§ AIM OF THE TASK
Work out how many lines in the data below contain "home", and state that count with nothing added.

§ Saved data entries
══════
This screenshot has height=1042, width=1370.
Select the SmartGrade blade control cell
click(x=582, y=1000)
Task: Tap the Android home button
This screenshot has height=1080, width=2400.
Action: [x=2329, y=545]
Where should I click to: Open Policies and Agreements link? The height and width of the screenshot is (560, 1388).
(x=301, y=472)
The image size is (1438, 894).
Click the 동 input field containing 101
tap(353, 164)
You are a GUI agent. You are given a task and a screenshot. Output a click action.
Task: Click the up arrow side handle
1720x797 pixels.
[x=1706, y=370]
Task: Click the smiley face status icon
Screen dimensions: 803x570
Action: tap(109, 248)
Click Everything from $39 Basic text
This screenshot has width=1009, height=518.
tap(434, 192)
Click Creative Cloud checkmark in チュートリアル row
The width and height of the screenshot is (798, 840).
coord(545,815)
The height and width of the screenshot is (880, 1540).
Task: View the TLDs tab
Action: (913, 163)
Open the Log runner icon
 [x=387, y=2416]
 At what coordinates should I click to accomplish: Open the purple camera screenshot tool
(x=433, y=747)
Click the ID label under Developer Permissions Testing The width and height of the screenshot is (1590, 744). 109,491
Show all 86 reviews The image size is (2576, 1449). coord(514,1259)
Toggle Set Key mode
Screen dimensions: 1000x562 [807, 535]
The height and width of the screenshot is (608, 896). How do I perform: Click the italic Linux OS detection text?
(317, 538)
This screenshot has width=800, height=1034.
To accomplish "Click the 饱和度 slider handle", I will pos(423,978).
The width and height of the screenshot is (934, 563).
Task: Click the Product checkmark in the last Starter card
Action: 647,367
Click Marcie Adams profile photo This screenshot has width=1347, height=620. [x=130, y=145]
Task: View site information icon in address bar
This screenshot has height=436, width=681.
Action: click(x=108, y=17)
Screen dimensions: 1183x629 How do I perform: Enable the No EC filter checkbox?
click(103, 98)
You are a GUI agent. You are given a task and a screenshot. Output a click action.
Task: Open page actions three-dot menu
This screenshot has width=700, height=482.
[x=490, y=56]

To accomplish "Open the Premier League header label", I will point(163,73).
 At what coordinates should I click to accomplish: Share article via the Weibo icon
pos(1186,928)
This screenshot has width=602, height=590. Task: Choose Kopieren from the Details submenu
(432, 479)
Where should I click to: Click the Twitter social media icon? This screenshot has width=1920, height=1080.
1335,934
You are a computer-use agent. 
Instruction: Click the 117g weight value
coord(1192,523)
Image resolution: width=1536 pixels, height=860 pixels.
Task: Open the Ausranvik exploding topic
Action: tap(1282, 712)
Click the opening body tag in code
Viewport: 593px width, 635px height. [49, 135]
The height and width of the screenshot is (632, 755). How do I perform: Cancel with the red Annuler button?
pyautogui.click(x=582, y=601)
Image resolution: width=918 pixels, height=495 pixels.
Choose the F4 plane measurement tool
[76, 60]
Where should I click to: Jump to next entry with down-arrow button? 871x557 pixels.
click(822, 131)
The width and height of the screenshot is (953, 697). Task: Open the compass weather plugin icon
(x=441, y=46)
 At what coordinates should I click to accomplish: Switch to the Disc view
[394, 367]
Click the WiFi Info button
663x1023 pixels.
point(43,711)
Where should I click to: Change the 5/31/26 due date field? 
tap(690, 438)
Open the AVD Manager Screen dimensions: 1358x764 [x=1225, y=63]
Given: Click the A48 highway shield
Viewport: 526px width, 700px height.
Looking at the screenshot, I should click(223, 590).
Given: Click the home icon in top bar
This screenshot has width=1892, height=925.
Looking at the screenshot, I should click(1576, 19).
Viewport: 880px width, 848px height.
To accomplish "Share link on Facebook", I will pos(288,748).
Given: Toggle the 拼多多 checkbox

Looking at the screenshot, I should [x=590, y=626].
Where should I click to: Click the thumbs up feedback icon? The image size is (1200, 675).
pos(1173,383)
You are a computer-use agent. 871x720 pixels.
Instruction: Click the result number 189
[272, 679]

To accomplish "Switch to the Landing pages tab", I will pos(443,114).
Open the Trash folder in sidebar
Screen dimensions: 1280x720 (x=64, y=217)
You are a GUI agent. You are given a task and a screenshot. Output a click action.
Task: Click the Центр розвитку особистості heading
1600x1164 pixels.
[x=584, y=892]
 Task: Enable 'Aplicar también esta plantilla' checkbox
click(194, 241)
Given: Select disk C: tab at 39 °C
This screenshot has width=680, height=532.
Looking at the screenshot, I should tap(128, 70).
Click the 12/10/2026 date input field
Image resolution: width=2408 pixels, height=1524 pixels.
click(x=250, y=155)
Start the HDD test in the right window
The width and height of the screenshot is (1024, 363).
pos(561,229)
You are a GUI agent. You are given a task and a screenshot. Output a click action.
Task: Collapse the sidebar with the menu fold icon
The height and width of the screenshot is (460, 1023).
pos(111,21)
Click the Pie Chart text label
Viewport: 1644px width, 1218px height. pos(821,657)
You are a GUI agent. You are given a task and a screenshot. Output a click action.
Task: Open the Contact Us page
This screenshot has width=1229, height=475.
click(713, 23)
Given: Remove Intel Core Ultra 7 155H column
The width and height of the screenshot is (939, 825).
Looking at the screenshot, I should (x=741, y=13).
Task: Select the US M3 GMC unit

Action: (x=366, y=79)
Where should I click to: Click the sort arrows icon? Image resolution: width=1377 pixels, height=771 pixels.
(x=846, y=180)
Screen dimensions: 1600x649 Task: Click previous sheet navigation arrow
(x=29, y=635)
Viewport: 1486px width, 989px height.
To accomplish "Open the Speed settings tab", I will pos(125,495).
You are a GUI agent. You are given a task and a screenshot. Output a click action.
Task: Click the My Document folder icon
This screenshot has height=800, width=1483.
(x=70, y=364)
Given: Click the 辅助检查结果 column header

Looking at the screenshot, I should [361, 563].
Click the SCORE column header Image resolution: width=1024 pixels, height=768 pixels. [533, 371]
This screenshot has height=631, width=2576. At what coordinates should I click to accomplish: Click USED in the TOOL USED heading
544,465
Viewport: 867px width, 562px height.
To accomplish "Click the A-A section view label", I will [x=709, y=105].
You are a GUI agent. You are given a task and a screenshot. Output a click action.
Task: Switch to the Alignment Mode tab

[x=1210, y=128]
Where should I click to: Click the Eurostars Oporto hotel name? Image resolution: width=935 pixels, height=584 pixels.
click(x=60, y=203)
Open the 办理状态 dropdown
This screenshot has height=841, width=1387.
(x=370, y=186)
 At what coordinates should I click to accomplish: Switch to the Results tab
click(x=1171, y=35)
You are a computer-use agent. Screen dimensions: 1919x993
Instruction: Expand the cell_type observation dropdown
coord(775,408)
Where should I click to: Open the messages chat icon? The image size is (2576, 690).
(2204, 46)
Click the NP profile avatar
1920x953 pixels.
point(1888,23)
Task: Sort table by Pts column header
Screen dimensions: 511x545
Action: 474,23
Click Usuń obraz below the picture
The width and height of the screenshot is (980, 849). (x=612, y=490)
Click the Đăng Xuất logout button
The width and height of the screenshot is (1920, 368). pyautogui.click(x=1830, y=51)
══════
§ TASK OUTPUT
2